Wednesday, September 12, 2007

A passage to Pakistan with media in tow

Hasan Suroor
The Hindu, 8 September

The excitement generated in Britain over Nawaz Sharif’s return is extraordinary.

When the former Pakistani Prime Minister, Nawaz Sharif, returns to Islamabad on Monday (“Inshallah,” as he put it, making allowances for any last-minute hitch), he will be accompanied by a planeload of London-based foreign journalists, presumably to make sure that any attempt by the Musharraf Government to humiliate him is instantly flashed around the world.

That, at least, is the plan but its success, of course, will depend on whether the journalists he wants to take with him are given visas by the Pakistan High Commission in London. He has certainly put the Pakistan Government in a dilemma and there will be people in the High Commission who will be saying: damned, if we do, and damned if we don’t.

For, allowing reporters to go with Mr. Sharif would seem like helping him with his media campaign to oust President Pervez Musharraf while barring them would be seen as an act of political vindictiveness and, more seriously, invite accusations of gagging the media. Either way Mr. Sharif is assured of headlines. His office here denies that there is an agenda in “inviting” the media to accompany him to Pakistan. It claims that Mr. Sharif is simply responding to a “high volume of requests” from journalists.

While Mr. Sharif’s camp is raring to go, there are no firm indications yet about the travel plans of Benazir Bhutto, the other former Pakistani Premier cooling her heels here. But apparently back in her native Larkana they are already sprucing up her family home and dusting off the red carpet to give her a heroine’s welcome. “Village prepares for Bhutto to return in triumph,” reported The Daily Telegraph quoting a breathless party activist as saying: “ We cannot wait.”

The Sharif-Bhutto campaign has caused an extraordinary degree of media excitement in Britain.
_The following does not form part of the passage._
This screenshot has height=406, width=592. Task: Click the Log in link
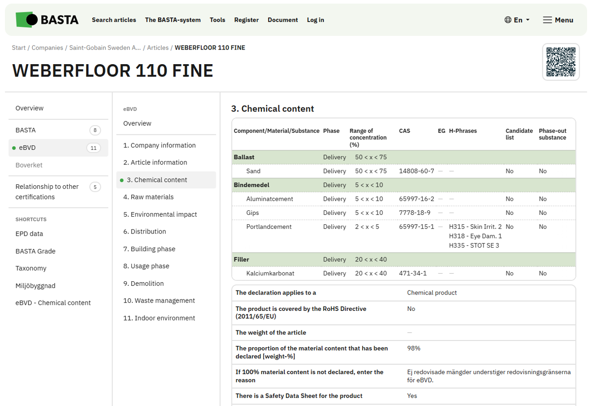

Subcontinental politics rarely gets the kind of play in the British press that the activities of these two leaders have got in recent weeks with every twist and turn being reported in detail. A lot of it, of course, has to do with the silly season in domestic politics because of the long summer holidays. With newspapers struggling to fill pages and television executives wrestling with hours and hours of idle air-time the saga of two fallen Asian leaders railing against an “evil” military dictator and vowing to restore democracy in their “beloved” homeland has come as a god-send. And, Pakistani politicians are loving it.

Suddenly, even the second and third strings in the Pakistan People’s Party (PPP) and the Pakistan Muslim League (N), who wouldn’t normally get a look-in, find themselves in great demand. Their phones are constantly busy and callers wishing to leave a message are told that they can’t — because their voice-mail inboxes are “full.” Ms. Bhutto and Mr. Sharif may not yet be household names in Britain but, certainly, their faces have started to ring a bell as their pictures stare out of newspapers and flash on television screens.

The transformation of Mr. Sharif, who was virtually a nobody in Britain compared to the better-known Ms. Bhutto, has been striking. Guess where he held the press conference to announce the date of his return to Pakistan? At the Dorchester — one of London’s most classy hotels associated more with celebrities than out-of-power politicians from the third world.

Virtuoso perfomance

Mr. Sharif, in his smart black suit and surrounded by important-looking aides glued to their mobile phones, belied the image of an opposition leader struggling to regain power. And, when he spoke — hopping from Urdu to English and back to Urdu — he sounded every bit as prime ministerial as he used to when he was actually one. Veteran Pakistan watchers rated it as ``Mian” Nawaz Sharif’s best performance on British soil.

The same evening he was on TV predicting the end of President Musharraf’s “corrupt rule” and sniping at Ms. Bhutto for attempting to do a deal with a dictator.

And, then, he popped up in The Times under the heading “The man out to oust a President.” A large photograph of Mr. Sharif looking into a mirror and arranging his tie was splashed across the page. He claimed that he was not alone in his struggle for democracy.

“The entire nation is with me,” he said repeating the script that by now has become familiar to anyone who has been following his statements. There was one poignant moment, though, when he sounded more homesick than hungry for power. Speaking about his plans to travel to his native city Lahore by road, he said the prospect “tugs at the wires of my heart.”

In Urdu it would have sounded a lot more poetic. But, alas, he was speaking to The Times. But then home sounds sweet in any language. So, on to Lahore …via Islamabad with a planeload of Western journalists.